In "Wolf at the Door," the genius is Paul Gauguin, played here by Donald Sutherland, and perhaps the only thing tougher than being one is watching one. It's 1893 and Gauguin has returned to Paris from Tahiti with a load of paintings, the profits from which will enable him to return to the South Seas and live prosperously. His show, however, is a bust: Only Degas, who walks in and quickly buys a canvas, appreciates what he's doing, telling Gauguin that he paints like a wolf.

Left virtually penniless, Gauguin is stranded in Paris, which, compared with his island paradise with his 13-year-old wife, is demoralizingly overcivilized and barren.

For that matter, so is the movie. It doesn't tell us anything we didn't know about Gauguin from Anthony Quinn's performance in "Lust for Life." The emphasis in both films actually is that, unlike most great artists, Gauguin was a manly man. He liked to brawl and drink and knock over furniture. Also, women of all ages seemed to throw themselves at the guy.
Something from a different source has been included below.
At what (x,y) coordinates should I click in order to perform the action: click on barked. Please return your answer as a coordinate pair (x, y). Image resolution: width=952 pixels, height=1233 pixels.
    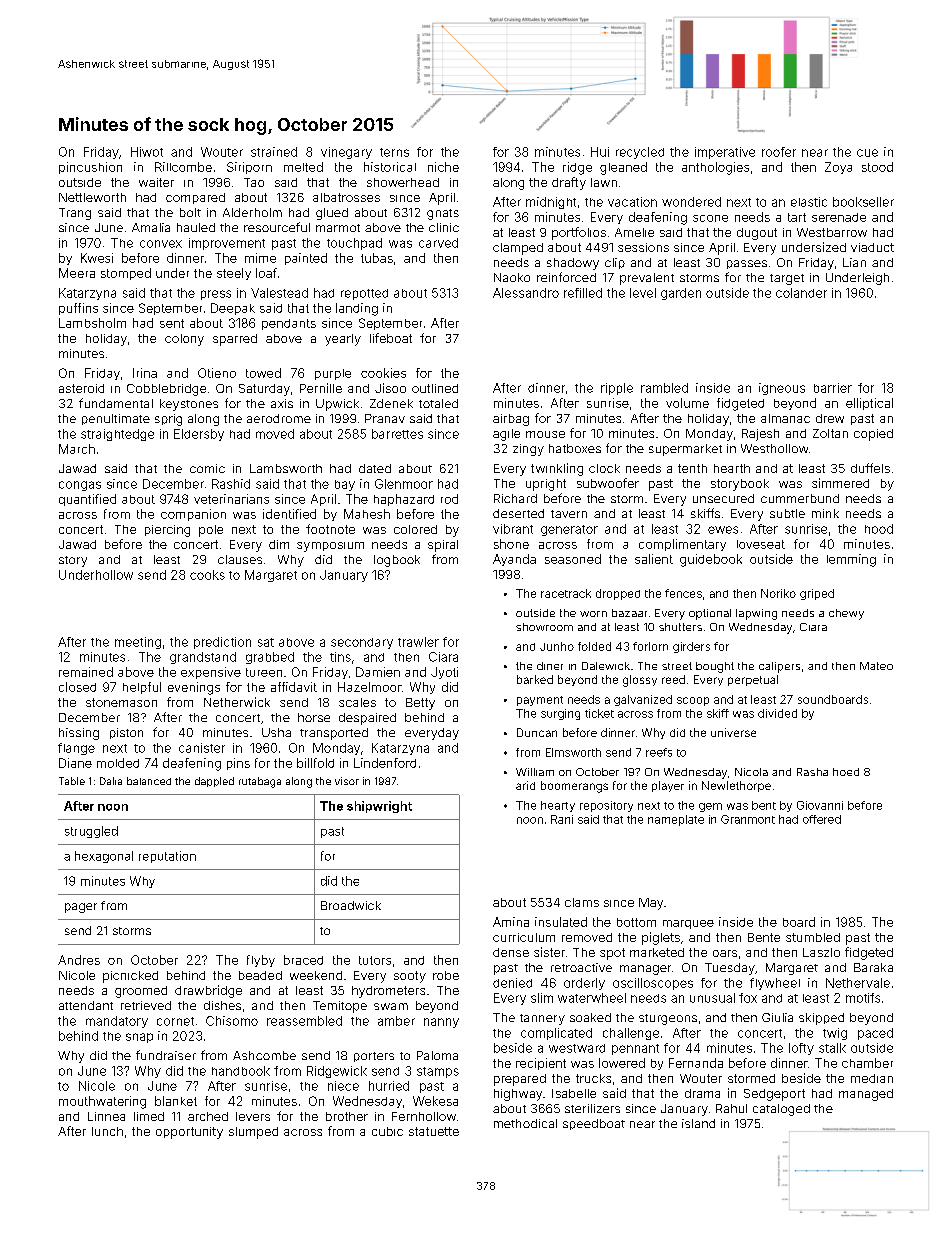
    Looking at the image, I should click on (535, 679).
And so, what the movie becomes is a celebration not of his art, but of his potency.

The Danish director Henning Carlsen has put this film together as a tribute to the artist, but he doesn't seem to have been able to capture why the man, or his work, was remarkable. And because Carlsen and his screenwriter, Christopher Hampton, can't get inside the man, we're left with the impression that they like him because he was a bohemian, because he carried around a monkey on his shoulders or wore purple suits and eschewed conventional morality.
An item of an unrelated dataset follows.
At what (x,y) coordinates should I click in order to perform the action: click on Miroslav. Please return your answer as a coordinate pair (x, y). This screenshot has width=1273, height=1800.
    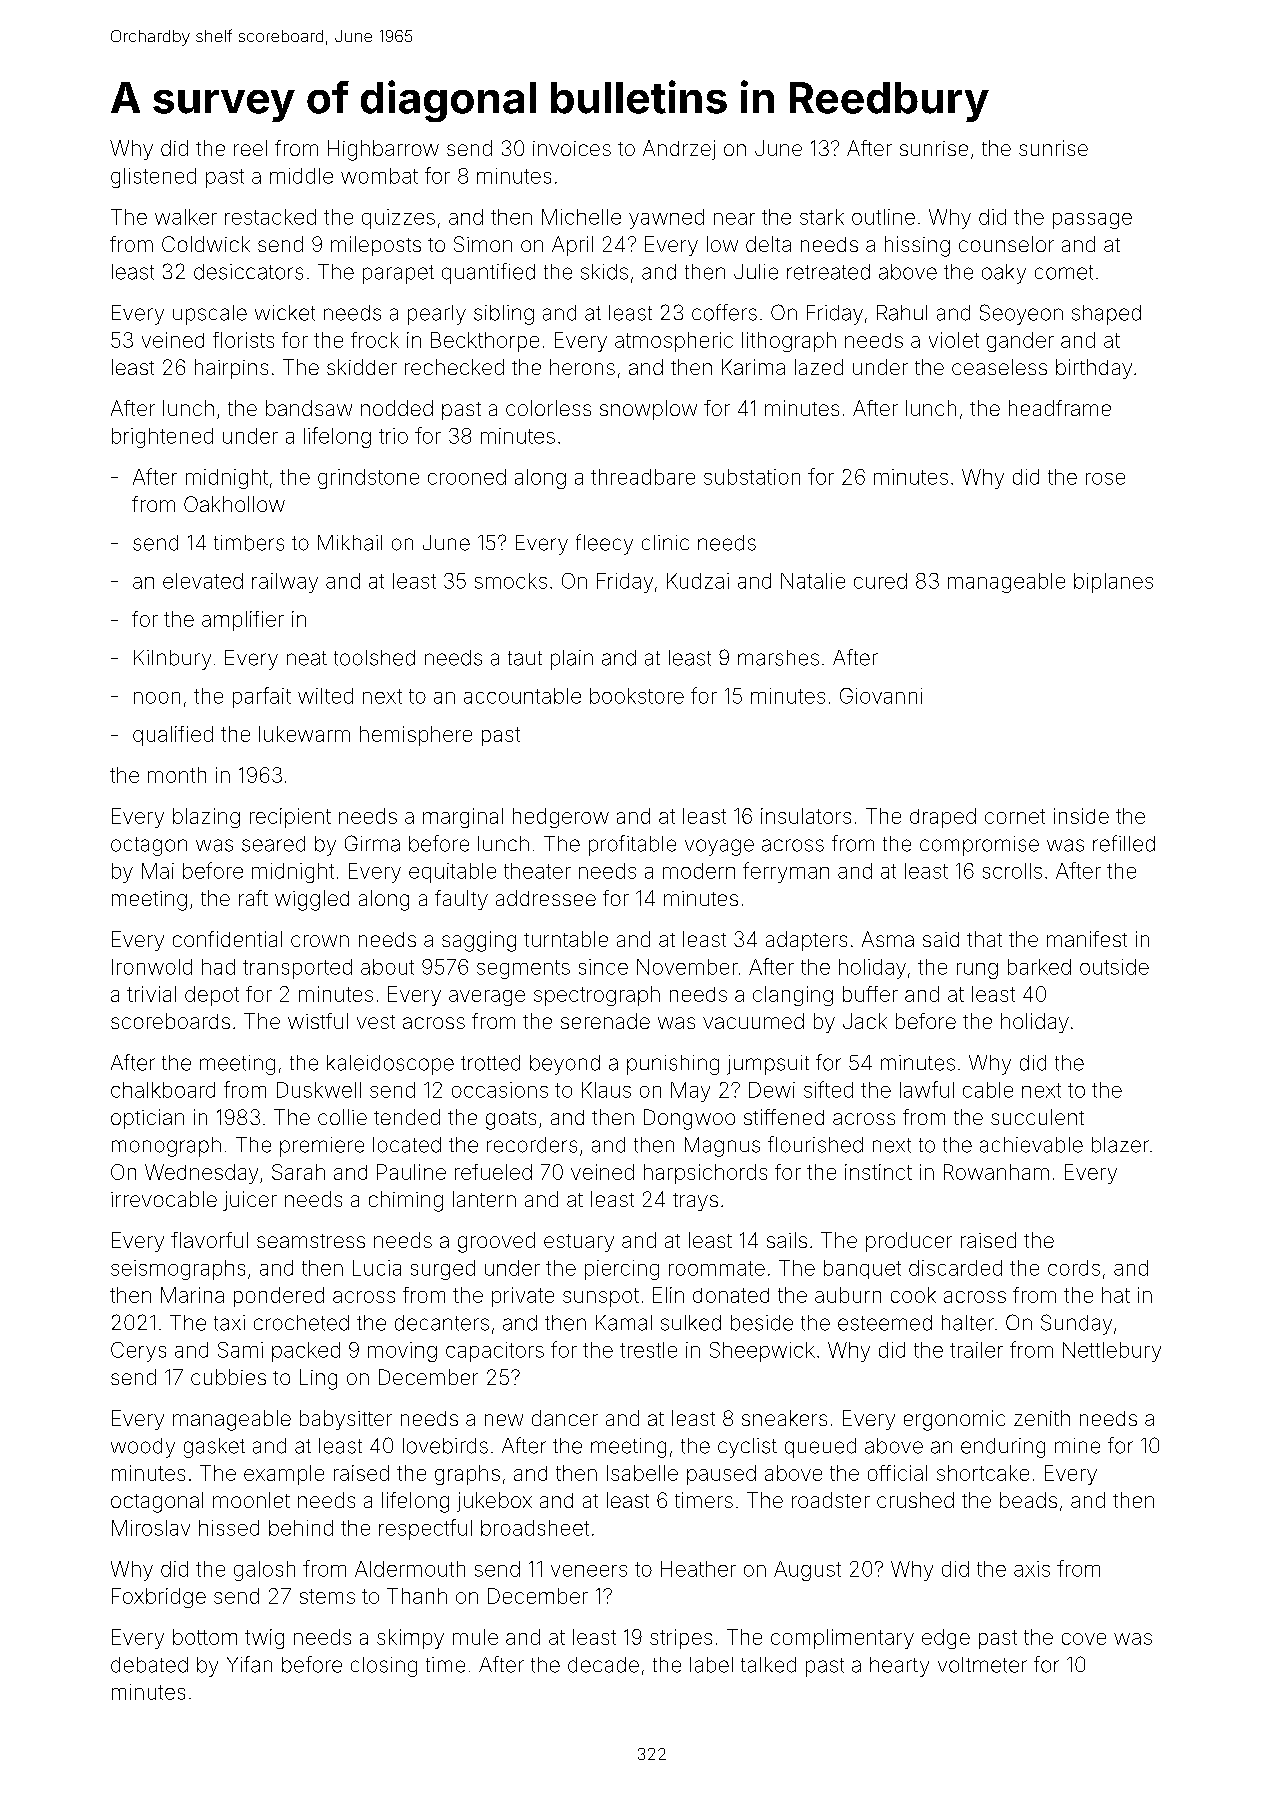
    Looking at the image, I should click on (151, 1528).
With this attitude toward their hero, you'd think that the filmmakers might have made a livelier film. But there aren't many memorable moments. The high point of the film, for me, was when Max von Sydow showed up as August Strindberg, wearing a hilariously pained expression and the most wonderful wig I've ever seen. (It looked a little like he had a Persian kitty sitting on his head.) Von Sydow is actually sort of fun in the movie; he plays Strindberg as if all his marbles had just rolled down a hole.

On the other hand, Sutherland's performance is imperious and grand and totally lifeless. Donald Sutherland has become a monumentally inauthentic actor; he can't even answer the door convincingly. And here, he never plays the man -- he plays the genius.

Wolf at the Door, at the Key, is unrated and contains some mildly suggestive material and nudity.